As the director of the Fairmount Heritage Foundation, a non-profit preservation group, Carmody and other volunteers have been working for the last 9 years to preserve the diminishing legacy of Riverside.
“So it’s very interesting to see the things they’ve recorded. But they have different notations in here that really make you wonder what that person’s life was like… what brought them here,” says Carmody.
Over time, this once prestigious Denver cemetery has largely been forgotten. The grass has long since died away. Many gravestones are dilapidated and some neglected. Train tracks were built very close to the cemetery in the 1890's as the Burlington Railroad followed expansion in industry.
Trains pass by every 30 minutes. It's loud enough to literally wake the dead.
For Raymond Thal, it all comes down to location, location, location. "I mean unless you're lost or a truck driver, you don’t come by here. Or maybe if you were going to the stock show you might end up by here looking for a parking place," says the Riverside volunteer and Denver historian.

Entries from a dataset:
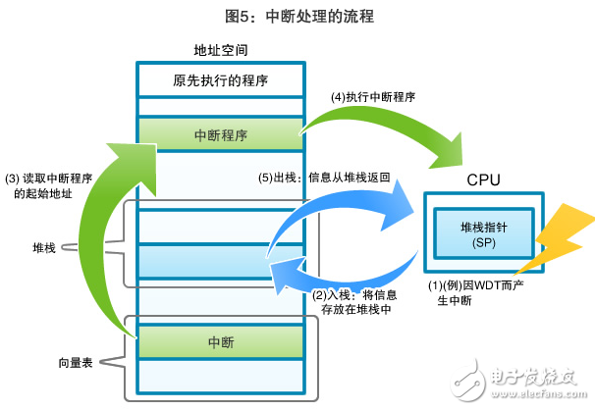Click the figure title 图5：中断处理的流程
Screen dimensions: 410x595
[298, 17]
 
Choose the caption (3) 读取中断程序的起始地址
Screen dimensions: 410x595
[46, 186]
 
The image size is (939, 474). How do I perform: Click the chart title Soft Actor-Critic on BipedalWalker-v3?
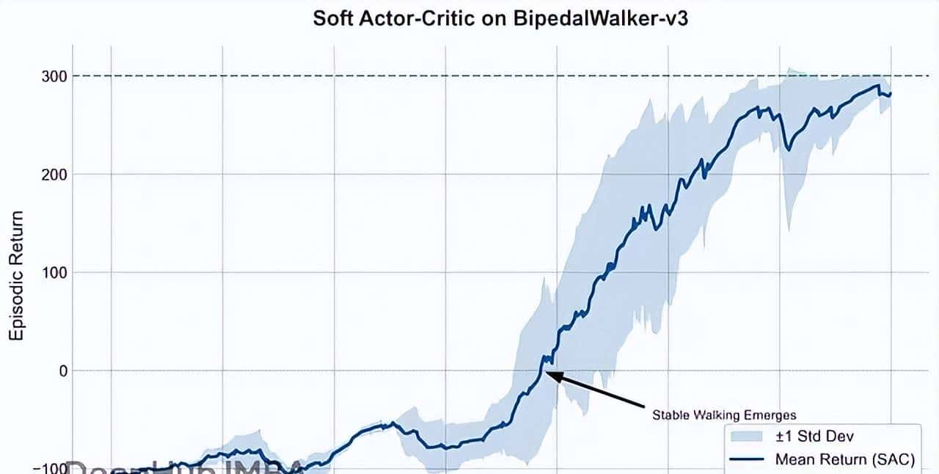500,18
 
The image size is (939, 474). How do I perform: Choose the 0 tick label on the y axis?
63,371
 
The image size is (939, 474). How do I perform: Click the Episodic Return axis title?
16,276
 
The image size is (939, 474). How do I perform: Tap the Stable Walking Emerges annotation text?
724,415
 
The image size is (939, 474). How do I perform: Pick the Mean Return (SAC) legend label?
844,460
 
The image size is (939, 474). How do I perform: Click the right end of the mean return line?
891,93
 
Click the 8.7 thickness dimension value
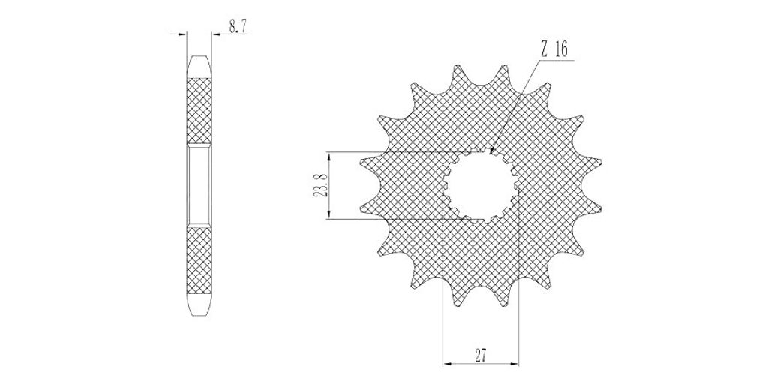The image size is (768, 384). click(x=238, y=26)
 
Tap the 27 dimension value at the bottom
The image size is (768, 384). click(x=481, y=355)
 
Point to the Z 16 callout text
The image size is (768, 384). click(x=554, y=50)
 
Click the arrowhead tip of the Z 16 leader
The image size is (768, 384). click(x=490, y=154)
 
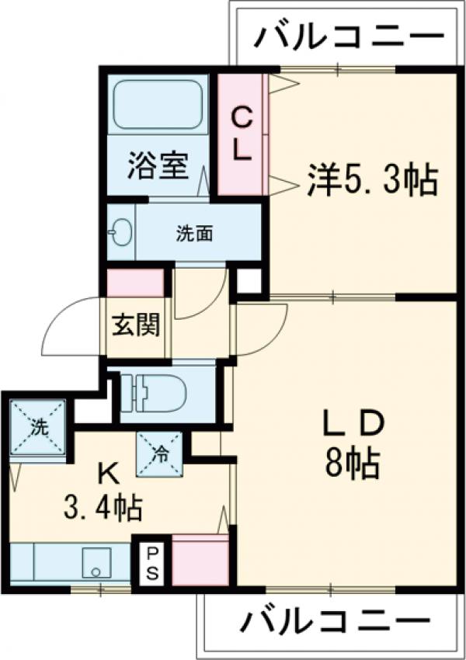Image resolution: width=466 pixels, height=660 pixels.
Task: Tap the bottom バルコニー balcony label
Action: [x=334, y=620]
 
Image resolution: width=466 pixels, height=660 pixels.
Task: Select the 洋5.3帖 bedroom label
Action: [x=372, y=179]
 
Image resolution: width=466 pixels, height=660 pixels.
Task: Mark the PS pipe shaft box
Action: [x=151, y=563]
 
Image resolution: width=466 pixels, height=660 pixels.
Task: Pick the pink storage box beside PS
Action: [x=200, y=559]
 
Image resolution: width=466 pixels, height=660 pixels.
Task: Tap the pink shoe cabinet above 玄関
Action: [x=135, y=283]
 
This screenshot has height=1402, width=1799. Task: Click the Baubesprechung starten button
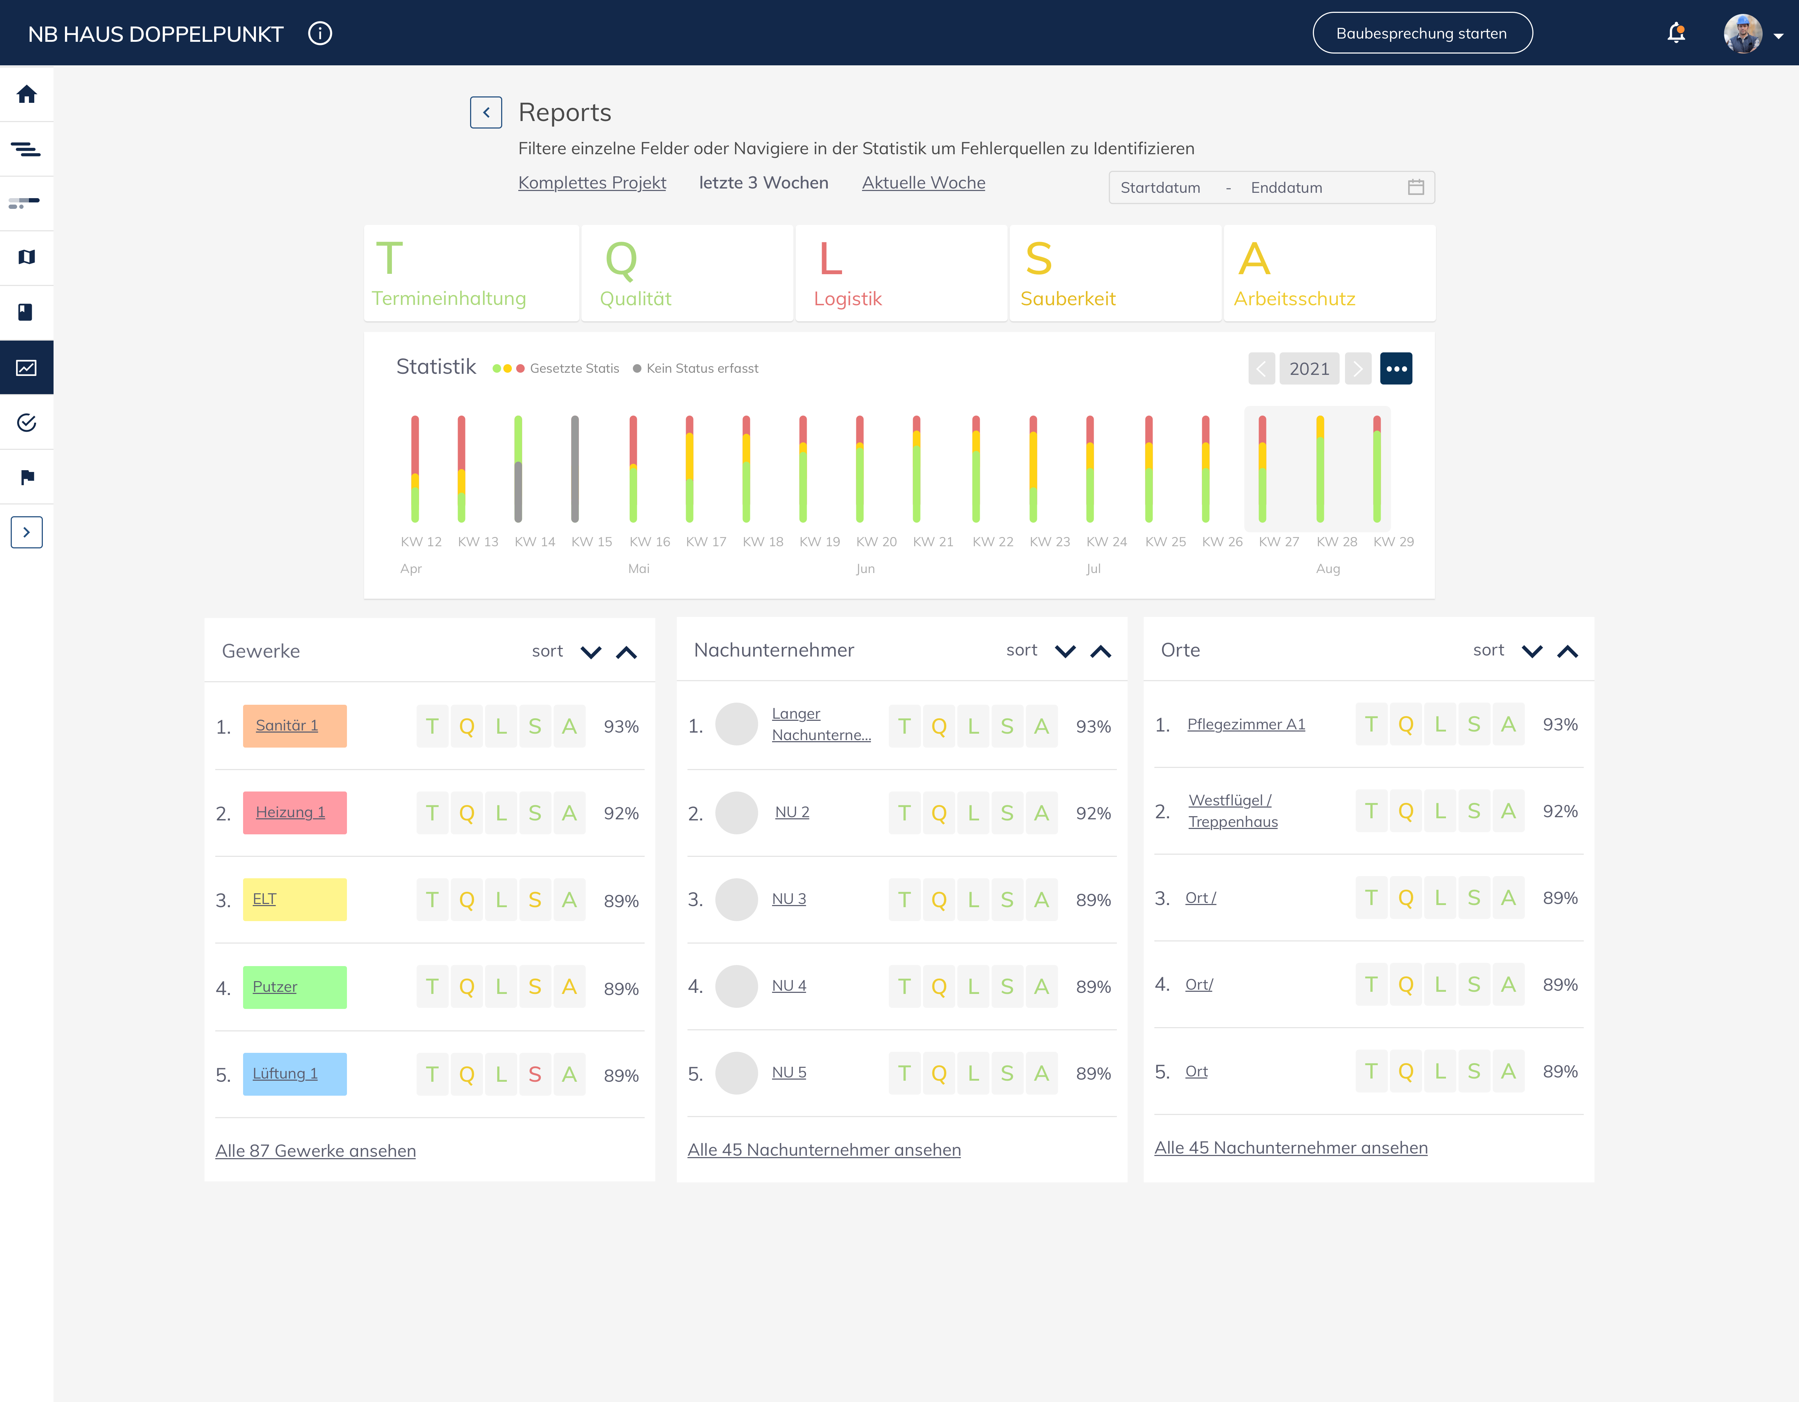point(1422,33)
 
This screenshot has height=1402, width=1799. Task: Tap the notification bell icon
point(1675,33)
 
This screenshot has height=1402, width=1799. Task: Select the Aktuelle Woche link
point(923,183)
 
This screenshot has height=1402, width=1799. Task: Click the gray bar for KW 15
point(575,469)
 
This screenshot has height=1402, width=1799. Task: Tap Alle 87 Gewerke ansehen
point(316,1151)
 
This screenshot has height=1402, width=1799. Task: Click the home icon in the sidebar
point(26,94)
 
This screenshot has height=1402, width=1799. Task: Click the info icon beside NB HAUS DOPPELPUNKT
point(319,33)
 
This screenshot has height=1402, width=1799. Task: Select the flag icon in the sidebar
point(27,477)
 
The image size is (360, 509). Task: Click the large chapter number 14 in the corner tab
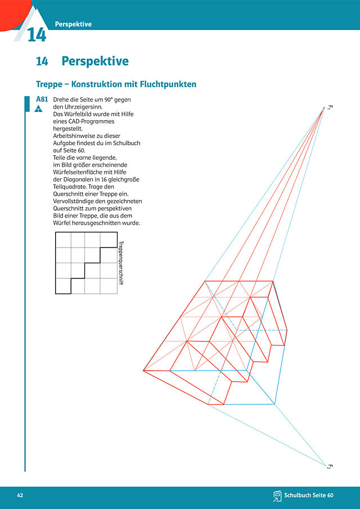point(37,35)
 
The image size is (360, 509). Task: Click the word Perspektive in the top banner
point(73,24)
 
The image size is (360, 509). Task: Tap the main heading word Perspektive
point(95,61)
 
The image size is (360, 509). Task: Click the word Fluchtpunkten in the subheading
point(168,84)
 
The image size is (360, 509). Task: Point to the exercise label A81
point(42,100)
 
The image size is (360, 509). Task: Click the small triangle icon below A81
point(39,109)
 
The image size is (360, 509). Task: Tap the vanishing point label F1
point(330,108)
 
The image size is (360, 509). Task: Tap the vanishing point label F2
point(329,466)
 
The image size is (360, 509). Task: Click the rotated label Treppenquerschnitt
point(121,263)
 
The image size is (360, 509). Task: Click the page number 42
point(20,496)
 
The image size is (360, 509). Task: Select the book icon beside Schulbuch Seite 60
point(277,496)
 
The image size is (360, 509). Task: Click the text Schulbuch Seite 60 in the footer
point(309,496)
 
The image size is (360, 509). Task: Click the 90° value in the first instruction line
point(109,100)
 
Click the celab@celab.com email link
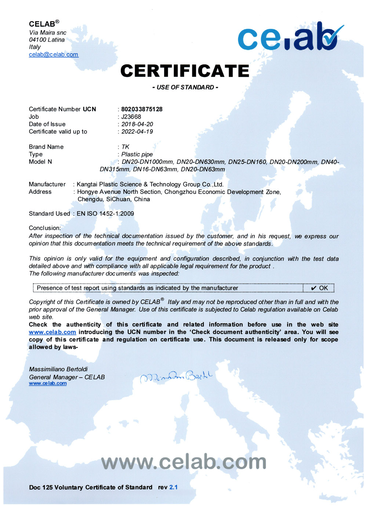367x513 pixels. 54,54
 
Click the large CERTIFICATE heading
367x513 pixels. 185,71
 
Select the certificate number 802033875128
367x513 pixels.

TASK REQUIREMENTS: List each distinct proper name in the cemetery passage, in the order in which each first appears.

RIGHT ANSWER: Fairmount Heritage Foundation, Carmody, Riverside, Denver, Burlington Railroad, Raymond Thal